Records shown ->
◇ ◇ ◇ ◇ ◇

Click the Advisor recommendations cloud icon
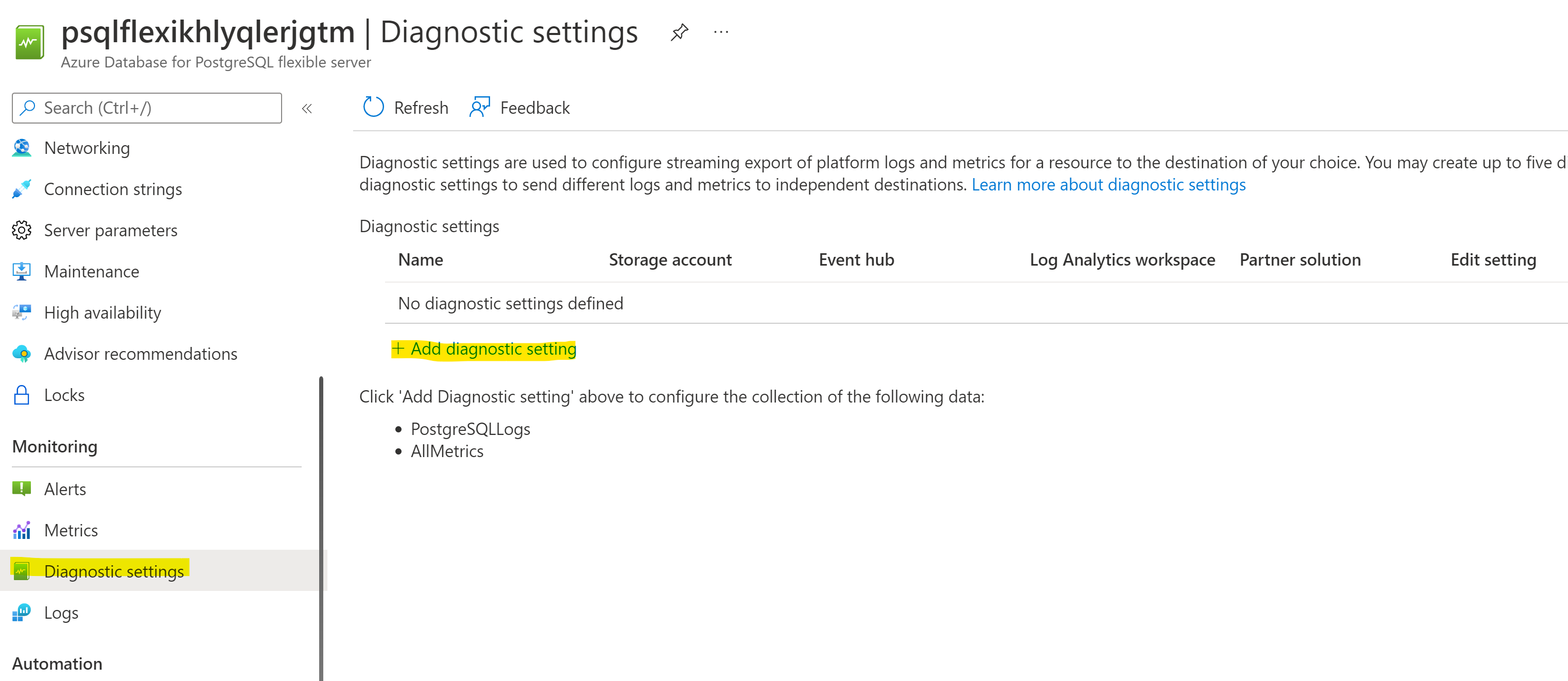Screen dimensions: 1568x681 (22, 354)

◇ ◇ ◇ ◇ ◇

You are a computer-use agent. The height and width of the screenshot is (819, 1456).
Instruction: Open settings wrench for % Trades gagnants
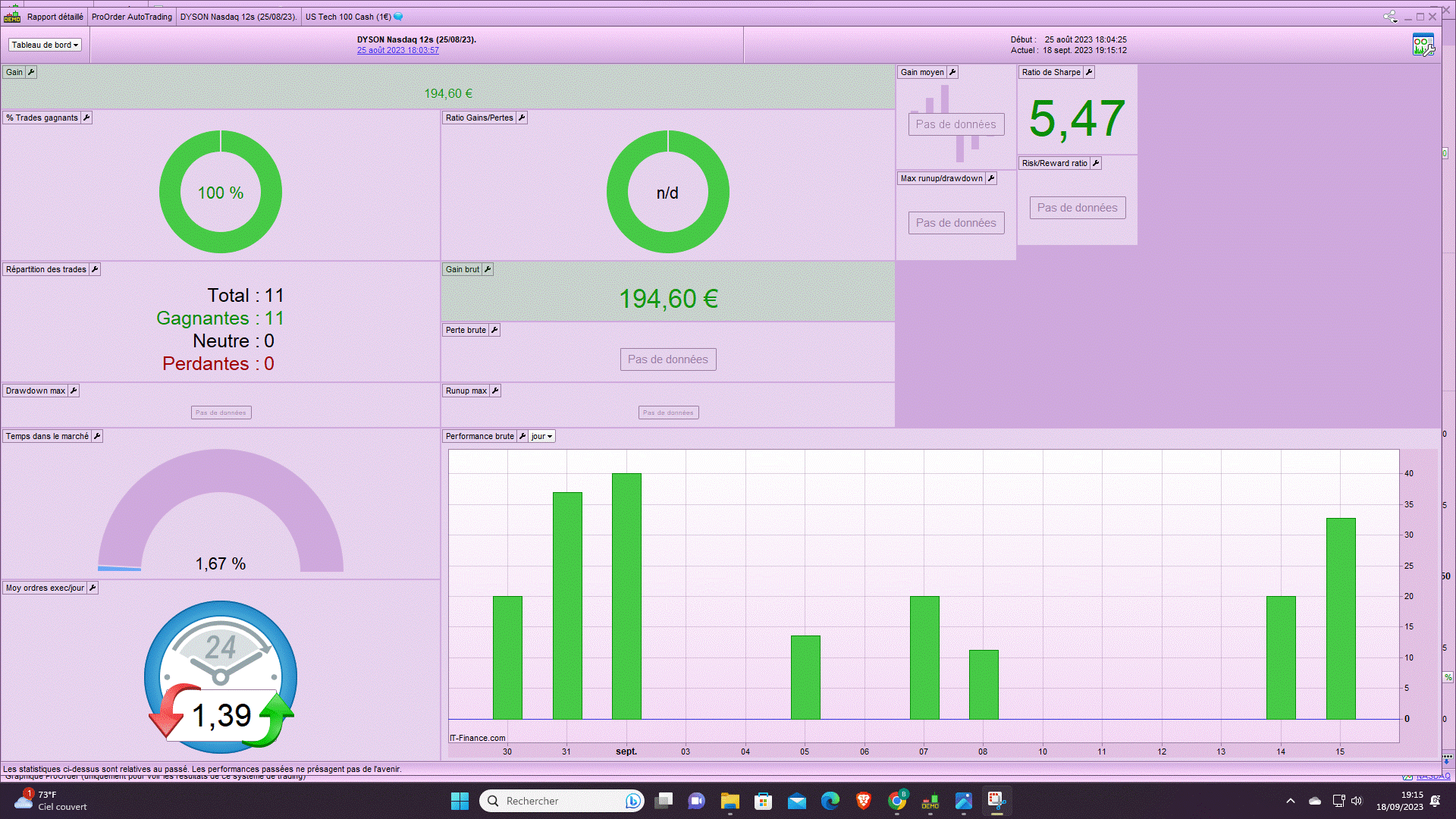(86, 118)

◇ ◇ ◇ ◇ ◇

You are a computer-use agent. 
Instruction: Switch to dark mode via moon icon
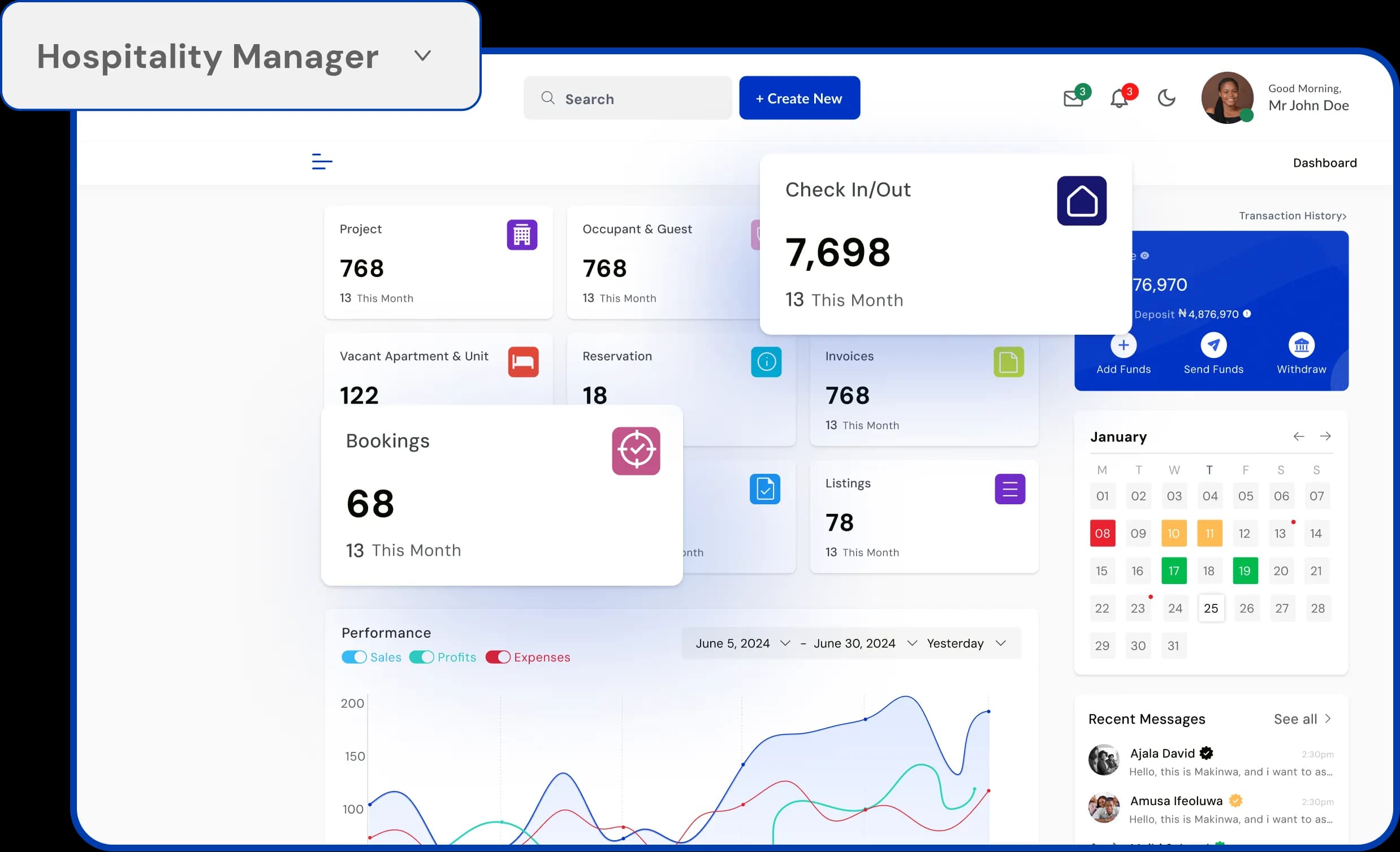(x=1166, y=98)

◇ ◇ ◇ ◇ ◇

Lines holding the word "computer" in the records above: how many are there? Answer with the number only.

2